The rub? What God knows I need and what I think I need may not be the same. Some answers to prayer requests are "No." Negative answers hurt and send me back to the Lord for comfort and peace. The Bible tells us to ask God for what we want and what we need. However, the asking is not an Amazon order, sent within two days with free shipping as long as I select the desired product, fill in the right credit card numbers, and check the correct box. The Christian walk always comes back to relationship. I come to God, tell Him my desires and what I need, and then I wait to see what will happen.

Saturday, June 20, 2015

I've Got the Joy, Joy, Joy Joy. . . Where?

I got married. I moved to Ohio. I moved houses. I lost my blog. Then I found it again. I've been busy. But I'm back, at least for today!

I enjoy reading Ann Voskamp's blog (A Holy Experience). One recent post hit me right in the heart. In that post (found here: When You Want to Thrive Instead of Just Barely Survive ) Ann talks about joy:

What do I want my children to remember — my joy in clean floors, made beds and ironed shirts — or my joy of the Lord?  You will be most remembered — by what brought you most joy.  The joy of the Lord is your strength and the person of Christ is your unassailable joy – and the battle for joy is nothing less than fighting the good fight of faith.

You learn a lot in the first year of marriage. I'm 11 months in, and I have discovered much more clearly that I often find joy in the wrong things. Many external circumstances bring me peace and joy: A clean house. Crumb-free counters. Squeaky, shiny dishes. A neatly made bed. Dirt-free floors. A sparkling, whisker-free sink basin. Notice a pattern? My husband has. I have apologized about 287 times for being naggy, picky, and bossy.  While cleanliness is a admirable goal, I have often pursued it at the expense of my husband's feelings.

I don't want to die and have people remember me by saying that I found joy in a clean house or shiny dishes. I want to find joy in my husband, in laughter, in having friends over, in cooking together and being sloppy as we create. I want my heart to be happy and at peace no matter what the state of my sink or floor.

As a Christian, I should be overflowing with joy in the Lord all the time. I am loved. I am forgiven. I am free. Just that should provide peace to my heart. Sometimes, though, LOTS of times, it doesn't. Instead of being grateful and thankful, I let myself focus on things that don't really matter. In my case, I think it's due to familiar twins: Anxiety and Control.

Anxiety haunts me sometimes. What if something happens to my husband? What if the basement floods (as it rains and rains and rains)? What if the car crashes? What if . . . I could make a never-ending list. In my human heart, my answer is control. If I control everything I can control, then the anxiety recedes. For just a little while, just a little bit.

The "joy" that I feel from vacuumed floors and a tidy bed fades. The control of the environment masquerading as peacefulness is a never-ending battle. The carpet gets dirty. The bed needs made again.
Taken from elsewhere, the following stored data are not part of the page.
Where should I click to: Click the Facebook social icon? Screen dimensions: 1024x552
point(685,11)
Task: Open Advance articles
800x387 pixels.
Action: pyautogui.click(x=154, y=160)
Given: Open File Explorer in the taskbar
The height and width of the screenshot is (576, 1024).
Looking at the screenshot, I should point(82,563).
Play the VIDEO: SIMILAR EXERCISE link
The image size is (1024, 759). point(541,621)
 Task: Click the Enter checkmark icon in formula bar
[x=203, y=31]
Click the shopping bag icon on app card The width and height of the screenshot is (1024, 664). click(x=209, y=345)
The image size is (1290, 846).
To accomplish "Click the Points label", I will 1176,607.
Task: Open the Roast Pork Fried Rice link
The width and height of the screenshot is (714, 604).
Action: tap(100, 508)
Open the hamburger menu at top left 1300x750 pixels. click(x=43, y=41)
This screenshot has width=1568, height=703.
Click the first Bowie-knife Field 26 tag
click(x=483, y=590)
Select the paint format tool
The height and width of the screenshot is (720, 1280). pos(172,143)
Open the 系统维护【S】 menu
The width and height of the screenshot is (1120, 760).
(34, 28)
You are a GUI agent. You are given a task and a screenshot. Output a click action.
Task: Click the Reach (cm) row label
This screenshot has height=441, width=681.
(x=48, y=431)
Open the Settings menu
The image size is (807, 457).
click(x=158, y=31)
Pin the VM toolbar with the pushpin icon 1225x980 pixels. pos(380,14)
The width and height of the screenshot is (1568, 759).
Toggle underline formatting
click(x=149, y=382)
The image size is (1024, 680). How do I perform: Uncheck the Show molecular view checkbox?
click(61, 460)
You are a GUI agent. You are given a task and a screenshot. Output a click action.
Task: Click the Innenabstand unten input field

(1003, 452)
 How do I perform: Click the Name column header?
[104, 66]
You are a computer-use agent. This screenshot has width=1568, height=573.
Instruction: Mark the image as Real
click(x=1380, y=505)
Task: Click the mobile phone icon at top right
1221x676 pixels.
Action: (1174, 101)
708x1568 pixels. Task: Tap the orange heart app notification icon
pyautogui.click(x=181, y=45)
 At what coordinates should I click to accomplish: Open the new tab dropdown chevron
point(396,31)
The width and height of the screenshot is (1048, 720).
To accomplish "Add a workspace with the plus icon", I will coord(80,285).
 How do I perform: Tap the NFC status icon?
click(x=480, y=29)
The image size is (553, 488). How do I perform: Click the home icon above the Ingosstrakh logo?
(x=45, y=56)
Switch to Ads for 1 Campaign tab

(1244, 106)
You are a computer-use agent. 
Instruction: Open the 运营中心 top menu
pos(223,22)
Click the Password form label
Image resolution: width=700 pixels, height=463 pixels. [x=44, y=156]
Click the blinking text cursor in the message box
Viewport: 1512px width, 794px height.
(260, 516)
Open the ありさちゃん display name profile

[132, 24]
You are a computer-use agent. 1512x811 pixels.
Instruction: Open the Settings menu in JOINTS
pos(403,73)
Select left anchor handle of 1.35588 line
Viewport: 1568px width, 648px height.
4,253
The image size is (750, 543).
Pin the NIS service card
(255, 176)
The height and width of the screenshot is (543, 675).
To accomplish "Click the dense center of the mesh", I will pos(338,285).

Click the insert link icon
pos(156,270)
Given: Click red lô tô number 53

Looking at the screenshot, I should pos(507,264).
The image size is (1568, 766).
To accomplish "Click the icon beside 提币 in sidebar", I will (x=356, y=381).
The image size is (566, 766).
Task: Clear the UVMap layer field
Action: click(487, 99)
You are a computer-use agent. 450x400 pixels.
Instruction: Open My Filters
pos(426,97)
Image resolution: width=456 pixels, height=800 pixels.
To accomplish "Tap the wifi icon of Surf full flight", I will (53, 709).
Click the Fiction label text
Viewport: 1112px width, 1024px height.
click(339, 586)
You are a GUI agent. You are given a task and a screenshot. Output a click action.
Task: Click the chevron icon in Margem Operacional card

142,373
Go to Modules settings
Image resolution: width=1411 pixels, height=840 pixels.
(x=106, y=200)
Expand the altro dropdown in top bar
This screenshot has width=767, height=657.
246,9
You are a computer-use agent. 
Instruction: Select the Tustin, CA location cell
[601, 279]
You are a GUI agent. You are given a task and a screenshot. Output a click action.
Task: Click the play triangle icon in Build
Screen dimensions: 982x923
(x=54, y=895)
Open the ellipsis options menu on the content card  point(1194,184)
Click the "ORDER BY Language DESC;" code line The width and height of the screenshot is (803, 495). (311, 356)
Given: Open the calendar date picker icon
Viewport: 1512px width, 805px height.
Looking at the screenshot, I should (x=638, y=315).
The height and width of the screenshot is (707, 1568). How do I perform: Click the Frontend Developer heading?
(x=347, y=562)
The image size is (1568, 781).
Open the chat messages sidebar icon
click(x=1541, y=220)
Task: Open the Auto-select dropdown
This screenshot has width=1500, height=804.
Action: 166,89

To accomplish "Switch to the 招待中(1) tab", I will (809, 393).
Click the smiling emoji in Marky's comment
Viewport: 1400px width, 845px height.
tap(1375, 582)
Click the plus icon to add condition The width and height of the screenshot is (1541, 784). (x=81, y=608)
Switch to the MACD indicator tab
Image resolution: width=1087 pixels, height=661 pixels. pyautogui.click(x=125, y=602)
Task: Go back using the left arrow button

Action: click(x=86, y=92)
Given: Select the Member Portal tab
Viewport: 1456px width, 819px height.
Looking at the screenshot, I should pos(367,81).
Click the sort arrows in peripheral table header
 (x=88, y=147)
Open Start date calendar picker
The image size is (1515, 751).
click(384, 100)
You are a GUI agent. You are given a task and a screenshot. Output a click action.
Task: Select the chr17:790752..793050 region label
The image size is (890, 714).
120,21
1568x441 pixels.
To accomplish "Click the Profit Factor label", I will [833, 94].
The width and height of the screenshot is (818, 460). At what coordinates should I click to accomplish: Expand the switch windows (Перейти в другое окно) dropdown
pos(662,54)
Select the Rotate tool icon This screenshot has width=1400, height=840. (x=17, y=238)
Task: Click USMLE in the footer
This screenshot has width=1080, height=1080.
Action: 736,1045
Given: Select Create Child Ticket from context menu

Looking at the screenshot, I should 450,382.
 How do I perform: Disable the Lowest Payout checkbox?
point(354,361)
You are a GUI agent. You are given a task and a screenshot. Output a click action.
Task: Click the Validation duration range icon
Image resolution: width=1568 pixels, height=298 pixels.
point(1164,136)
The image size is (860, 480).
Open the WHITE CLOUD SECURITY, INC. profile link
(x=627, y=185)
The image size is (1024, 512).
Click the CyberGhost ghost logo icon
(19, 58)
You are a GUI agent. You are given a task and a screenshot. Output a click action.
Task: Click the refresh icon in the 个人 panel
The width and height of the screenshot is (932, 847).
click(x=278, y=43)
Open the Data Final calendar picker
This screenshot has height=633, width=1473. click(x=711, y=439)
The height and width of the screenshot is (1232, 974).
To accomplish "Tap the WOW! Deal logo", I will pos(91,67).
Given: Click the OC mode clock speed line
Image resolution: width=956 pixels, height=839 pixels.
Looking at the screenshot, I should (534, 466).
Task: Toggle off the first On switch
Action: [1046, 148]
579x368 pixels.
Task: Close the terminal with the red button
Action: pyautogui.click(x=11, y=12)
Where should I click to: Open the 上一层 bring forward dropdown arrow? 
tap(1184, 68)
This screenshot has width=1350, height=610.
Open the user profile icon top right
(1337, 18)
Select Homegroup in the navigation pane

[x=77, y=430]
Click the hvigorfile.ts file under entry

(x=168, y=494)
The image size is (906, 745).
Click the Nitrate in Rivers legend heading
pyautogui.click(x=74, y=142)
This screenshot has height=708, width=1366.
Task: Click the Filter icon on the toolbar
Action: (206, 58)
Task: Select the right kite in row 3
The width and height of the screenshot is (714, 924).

The price of messing up the clean is calculated in a discouraged husband and a frustrated wife. The only real and lasting joy comes from God. Where do I get it?  Psalm 16:11 says that ". . .in your presence there is fullness of joy.  . "  To get joy, I need to spend time with God. Sigh. Always and forever it comes back to my relationship with Jesus, and going to Him to meet my needs.

Some of you may remember this song from Vacation Bible School, church camp or Sunday school:

I want the joy (joy, joy, joy) in my heart to come from Jesus, not my housekeeping.